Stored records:
◆ ◆ ◆ ◆
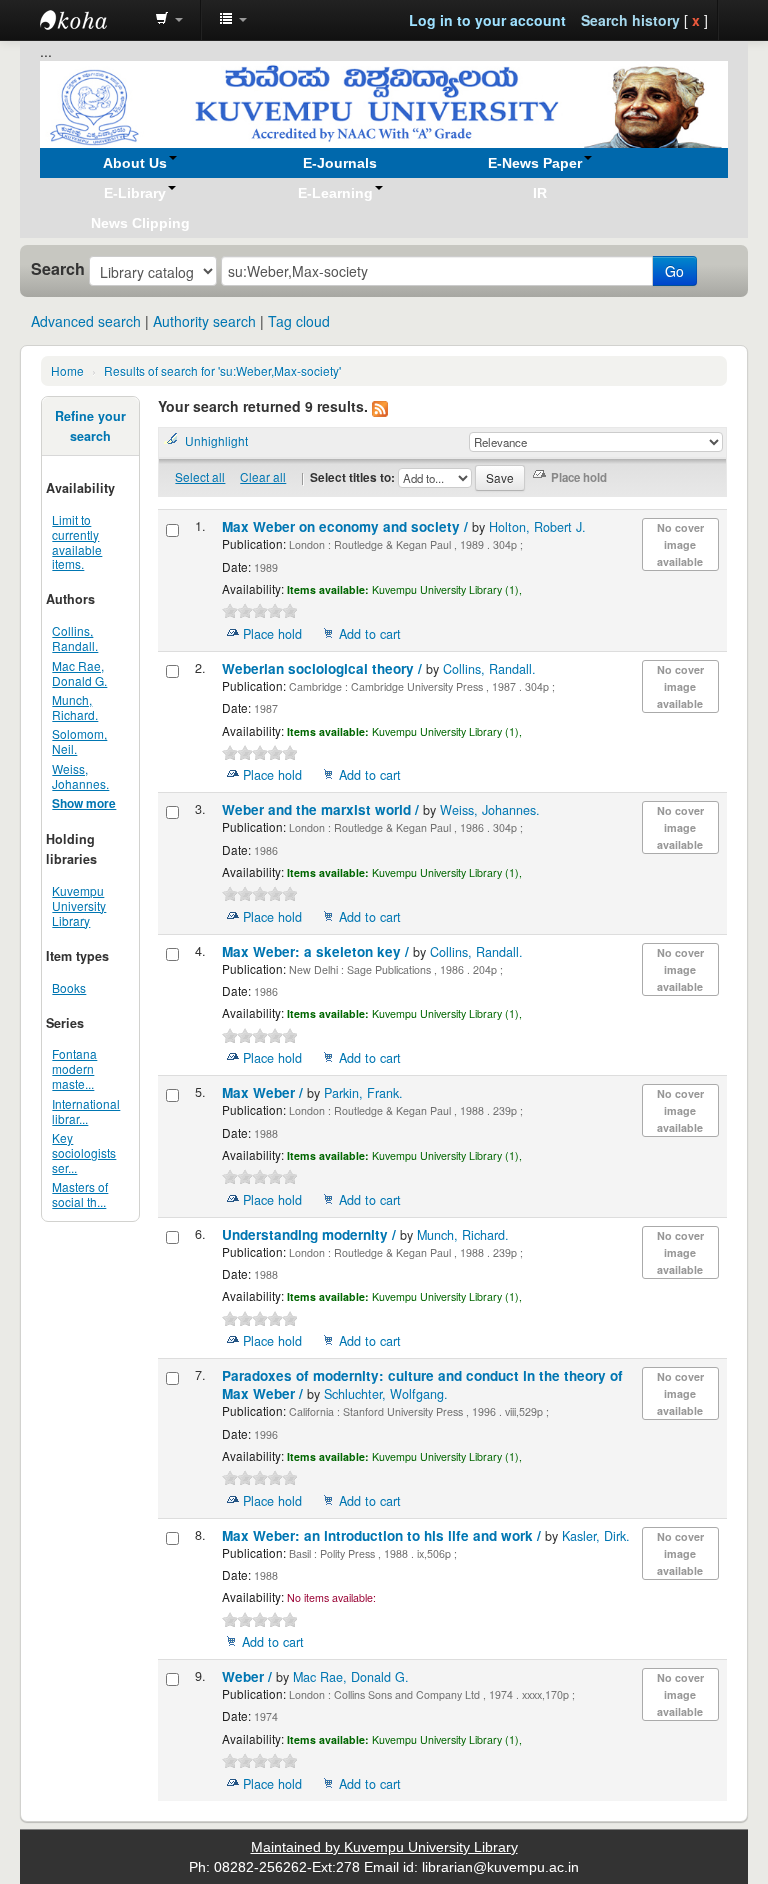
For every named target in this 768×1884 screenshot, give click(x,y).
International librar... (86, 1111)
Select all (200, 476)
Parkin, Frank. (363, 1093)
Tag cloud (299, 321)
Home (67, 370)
◆ ◆ ◆ ◆
▶ _Your assignment_
The lines from the one containing "International librar... (86, 1111)" through the last line of the records are to be transcribed exactly, with nothing else added.

▶ _Written answer_
International librar... (86, 1111)
Select all (200, 476)
Parkin, Frank. (363, 1093)
Tag cloud (299, 321)
Home (67, 370)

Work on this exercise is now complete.